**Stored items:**
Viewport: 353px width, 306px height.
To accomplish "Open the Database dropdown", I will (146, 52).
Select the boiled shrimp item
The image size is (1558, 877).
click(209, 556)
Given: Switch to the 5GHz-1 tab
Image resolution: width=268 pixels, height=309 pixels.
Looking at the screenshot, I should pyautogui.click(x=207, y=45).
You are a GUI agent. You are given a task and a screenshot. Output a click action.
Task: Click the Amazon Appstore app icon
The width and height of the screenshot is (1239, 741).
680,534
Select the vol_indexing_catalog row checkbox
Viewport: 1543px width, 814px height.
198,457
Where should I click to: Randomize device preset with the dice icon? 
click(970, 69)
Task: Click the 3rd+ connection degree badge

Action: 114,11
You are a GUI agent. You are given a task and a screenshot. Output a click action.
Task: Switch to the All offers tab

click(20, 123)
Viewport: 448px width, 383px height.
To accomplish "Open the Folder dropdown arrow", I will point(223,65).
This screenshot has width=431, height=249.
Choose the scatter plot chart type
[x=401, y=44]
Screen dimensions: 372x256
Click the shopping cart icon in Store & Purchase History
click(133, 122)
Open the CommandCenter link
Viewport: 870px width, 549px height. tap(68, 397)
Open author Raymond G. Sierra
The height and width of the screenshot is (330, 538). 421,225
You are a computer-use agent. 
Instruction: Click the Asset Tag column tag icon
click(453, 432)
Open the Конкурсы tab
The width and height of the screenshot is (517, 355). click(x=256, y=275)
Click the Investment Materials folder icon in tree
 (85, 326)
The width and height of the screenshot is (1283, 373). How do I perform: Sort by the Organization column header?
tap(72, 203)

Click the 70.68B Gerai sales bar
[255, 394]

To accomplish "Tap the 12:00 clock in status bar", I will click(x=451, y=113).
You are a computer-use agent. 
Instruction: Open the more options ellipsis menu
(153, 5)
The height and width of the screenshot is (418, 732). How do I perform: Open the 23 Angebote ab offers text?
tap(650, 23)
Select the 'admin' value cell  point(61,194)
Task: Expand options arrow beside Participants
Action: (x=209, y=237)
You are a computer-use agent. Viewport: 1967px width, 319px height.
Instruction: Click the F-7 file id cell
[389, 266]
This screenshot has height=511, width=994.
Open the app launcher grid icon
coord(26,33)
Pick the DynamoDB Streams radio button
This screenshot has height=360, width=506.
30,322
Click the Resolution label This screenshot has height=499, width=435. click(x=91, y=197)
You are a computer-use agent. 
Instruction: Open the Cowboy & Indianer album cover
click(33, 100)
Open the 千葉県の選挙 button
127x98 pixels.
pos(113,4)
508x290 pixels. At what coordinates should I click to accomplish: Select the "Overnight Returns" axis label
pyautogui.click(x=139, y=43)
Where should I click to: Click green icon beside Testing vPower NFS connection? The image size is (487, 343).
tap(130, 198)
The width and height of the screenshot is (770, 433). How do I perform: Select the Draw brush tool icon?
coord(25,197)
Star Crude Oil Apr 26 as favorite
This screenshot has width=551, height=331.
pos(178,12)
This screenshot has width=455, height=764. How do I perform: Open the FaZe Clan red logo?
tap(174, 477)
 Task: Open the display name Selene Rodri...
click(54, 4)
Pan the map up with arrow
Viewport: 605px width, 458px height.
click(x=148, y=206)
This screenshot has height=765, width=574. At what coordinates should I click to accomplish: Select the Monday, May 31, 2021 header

**Work instructions:** Each record is to be restated word for word.

**Response to this exercise:**
Viewport: 353px width, 306px height.
To accomplish "Open the Database dropdown", I will (146, 52).
Select the boiled shrimp item
The image size is (1558, 877).
click(209, 556)
Given: Switch to the 5GHz-1 tab
Image resolution: width=268 pixels, height=309 pixels.
Looking at the screenshot, I should pyautogui.click(x=207, y=45).
You are a GUI agent. You are given a task and a screenshot. Output a click action.
Task: Click the Amazon Appstore app icon
The width and height of the screenshot is (1239, 741).
680,534
Select the vol_indexing_catalog row checkbox
Viewport: 1543px width, 814px height.
198,457
Where should I click to: Randomize device preset with the dice icon? 
click(970, 69)
Task: Click the 3rd+ connection degree badge

Action: 114,11
You are a GUI agent. You are given a task and a screenshot. Output a click action.
Task: Switch to the All offers tab

click(20, 123)
Viewport: 448px width, 383px height.
To accomplish "Open the Folder dropdown arrow", I will point(223,65).
This screenshot has width=431, height=249.
Choose the scatter plot chart type
[x=401, y=44]
Screen dimensions: 372x256
Click the shopping cart icon in Store & Purchase History
click(133, 122)
Open the CommandCenter link
Viewport: 870px width, 549px height. tap(68, 397)
Open author Raymond G. Sierra
The height and width of the screenshot is (330, 538). 421,225
You are a computer-use agent. 
Instruction: Click the Asset Tag column tag icon
click(453, 432)
Open the Конкурсы tab
The width and height of the screenshot is (517, 355). click(x=256, y=275)
Click the Investment Materials folder icon in tree
 (85, 326)
The width and height of the screenshot is (1283, 373). How do I perform: Sort by the Organization column header?
tap(72, 203)

Click the 70.68B Gerai sales bar
[255, 394]

To accomplish "Tap the 12:00 clock in status bar", I will click(x=451, y=113).
You are a computer-use agent. 
Instruction: Open the more options ellipsis menu
(153, 5)
The height and width of the screenshot is (418, 732). How do I perform: Open the 23 Angebote ab offers text?
tap(650, 23)
Select the 'admin' value cell  point(61,194)
Task: Expand options arrow beside Participants
Action: (x=209, y=237)
You are a computer-use agent. Viewport: 1967px width, 319px height.
Instruction: Click the F-7 file id cell
[389, 266]
This screenshot has height=511, width=994.
Open the app launcher grid icon
coord(26,33)
Pick the DynamoDB Streams radio button
This screenshot has height=360, width=506.
30,322
Click the Resolution label This screenshot has height=499, width=435. click(x=91, y=197)
You are a computer-use agent. 
Instruction: Open the Cowboy & Indianer album cover
click(33, 100)
Open the 千葉県の選挙 button
127x98 pixels.
pos(113,4)
508x290 pixels. At what coordinates should I click to accomplish: Select the "Overnight Returns" axis label
pyautogui.click(x=139, y=43)
Where should I click to: Click green icon beside Testing vPower NFS connection? The image size is (487, 343).
tap(130, 198)
The width and height of the screenshot is (770, 433). How do I perform: Select the Draw brush tool icon?
coord(25,197)
Star Crude Oil Apr 26 as favorite
This screenshot has width=551, height=331.
pos(178,12)
This screenshot has width=455, height=764. How do I perform: Open the FaZe Clan red logo?
tap(174, 477)
 Task: Open the display name Selene Rodri...
click(54, 4)
Pan the map up with arrow
Viewport: 605px width, 458px height.
click(x=148, y=206)
This screenshot has height=765, width=574. At what coordinates should I click to accomplish: Select the Monday, May 31, 2021 header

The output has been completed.